**Required work:**
Can you format the lines from the one containing "Describe the element" through the one containing "at that location." as a numbered list, skipping any blank lines and leaving the pictures out?

Dataset entries:
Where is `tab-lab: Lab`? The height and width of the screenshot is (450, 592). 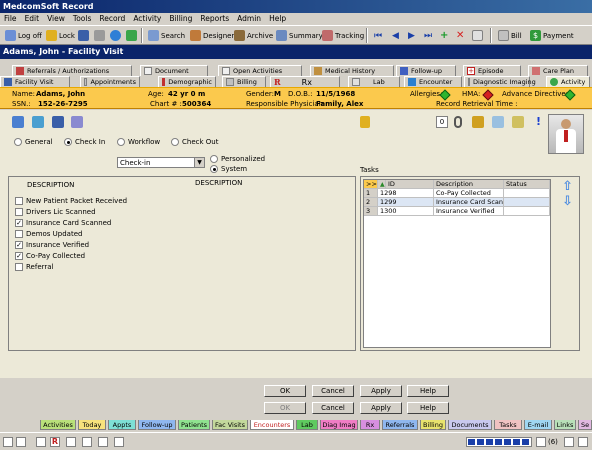 tab-lab: Lab is located at coordinates (374, 82).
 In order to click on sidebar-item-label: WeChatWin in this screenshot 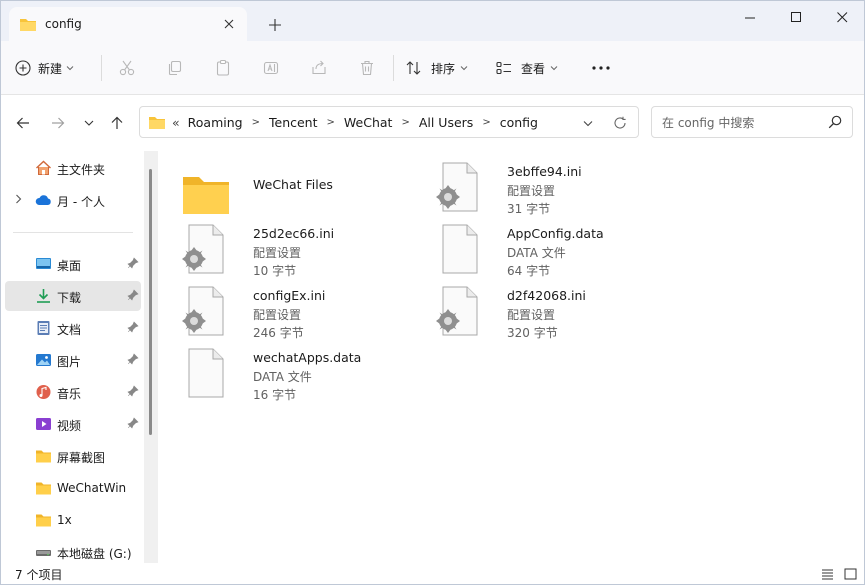, I will do `click(92, 488)`.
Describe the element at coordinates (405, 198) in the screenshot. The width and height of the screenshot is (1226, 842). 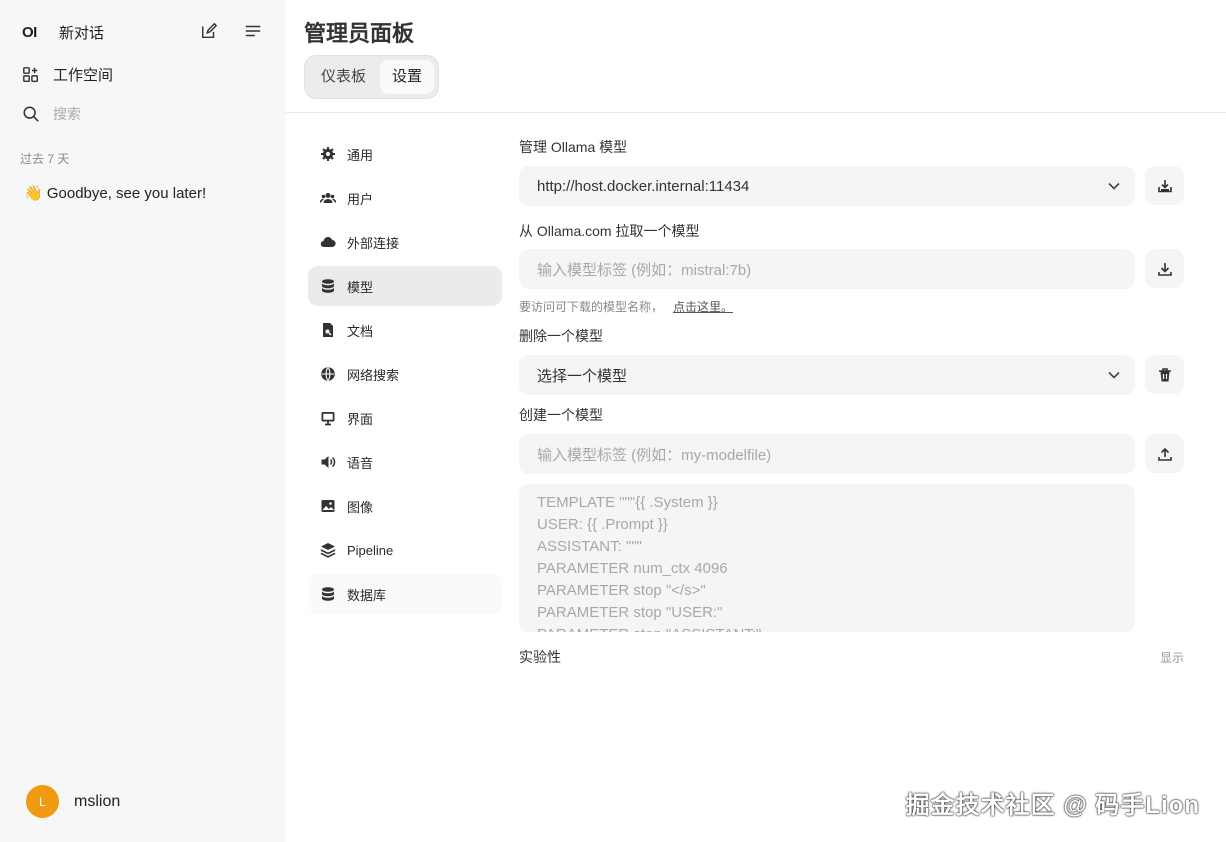
I see `nav-users: 用户` at that location.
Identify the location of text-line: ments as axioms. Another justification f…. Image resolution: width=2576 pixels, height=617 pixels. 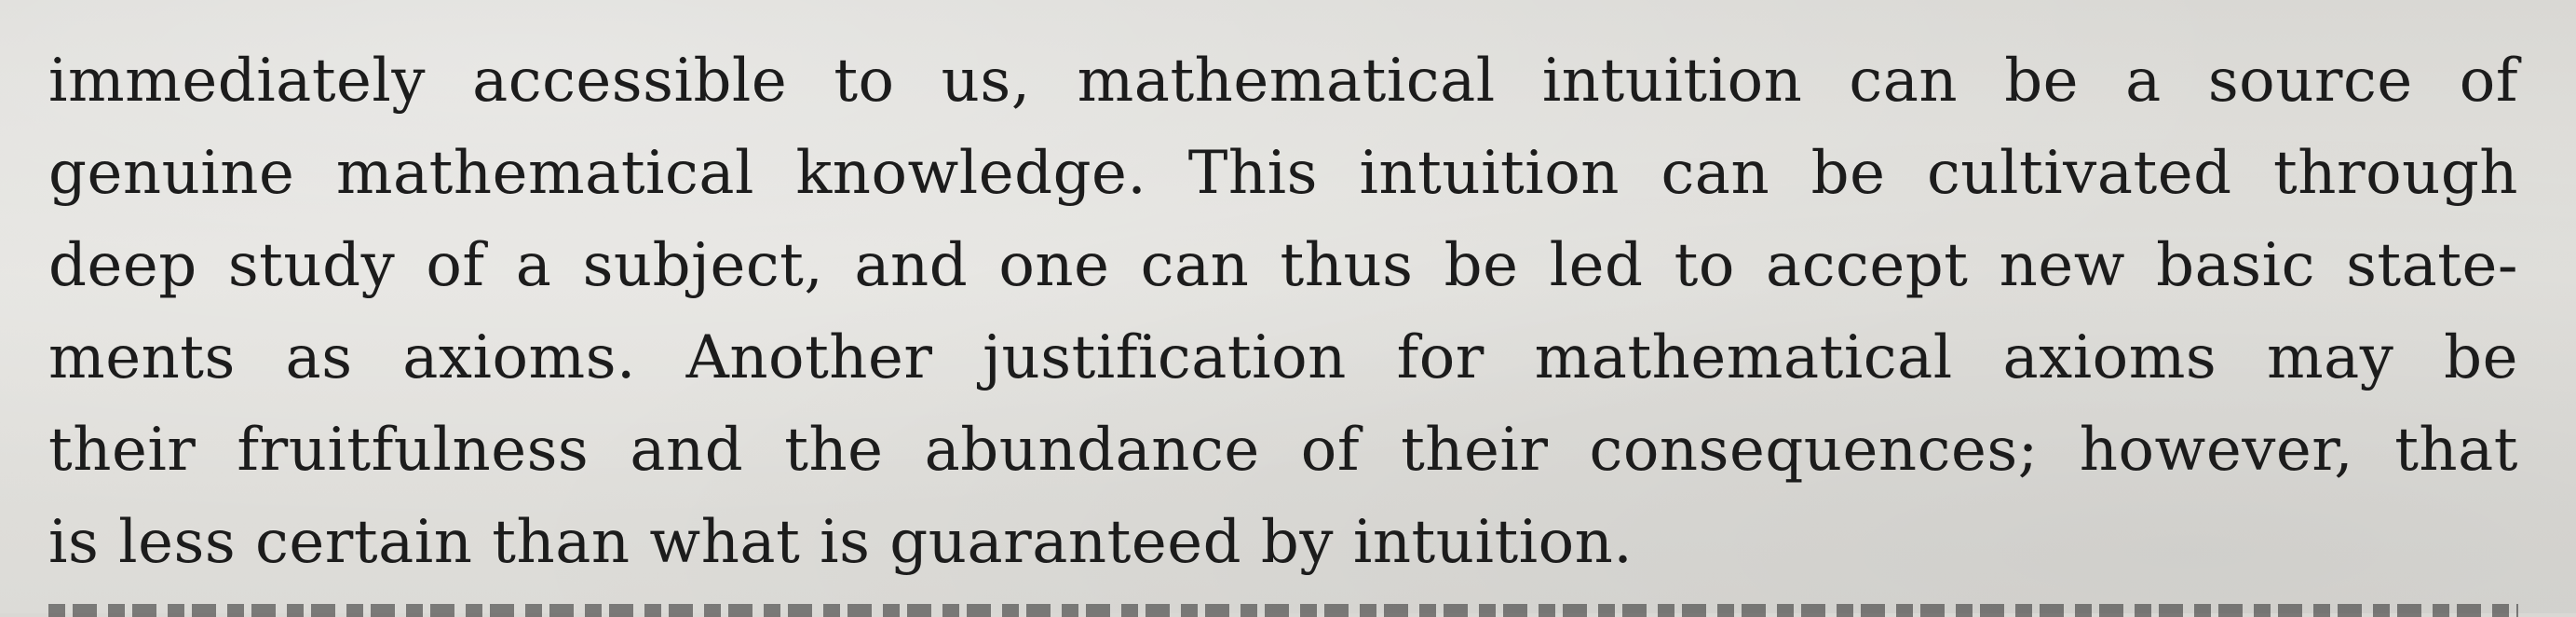
(1283, 357).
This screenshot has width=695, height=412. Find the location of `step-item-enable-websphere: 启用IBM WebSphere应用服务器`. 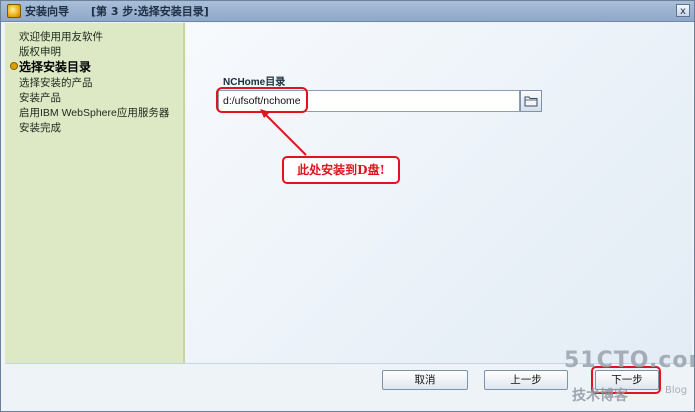

step-item-enable-websphere: 启用IBM WebSphere应用服务器 is located at coordinates (94, 113).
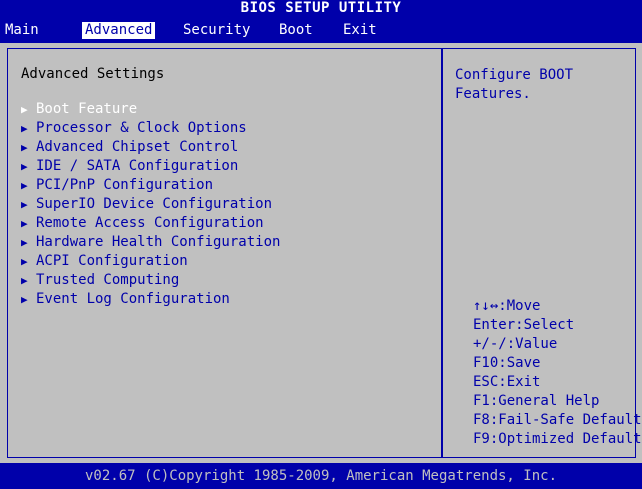 Image resolution: width=642 pixels, height=489 pixels. I want to click on menu-boot: Boot, so click(296, 30).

**Exercise answer:**
1. Describe the element at coordinates (405, 198) in the screenshot. The width and height of the screenshot is (1226, 842). 
2. I see `nav-users: 用户` at that location.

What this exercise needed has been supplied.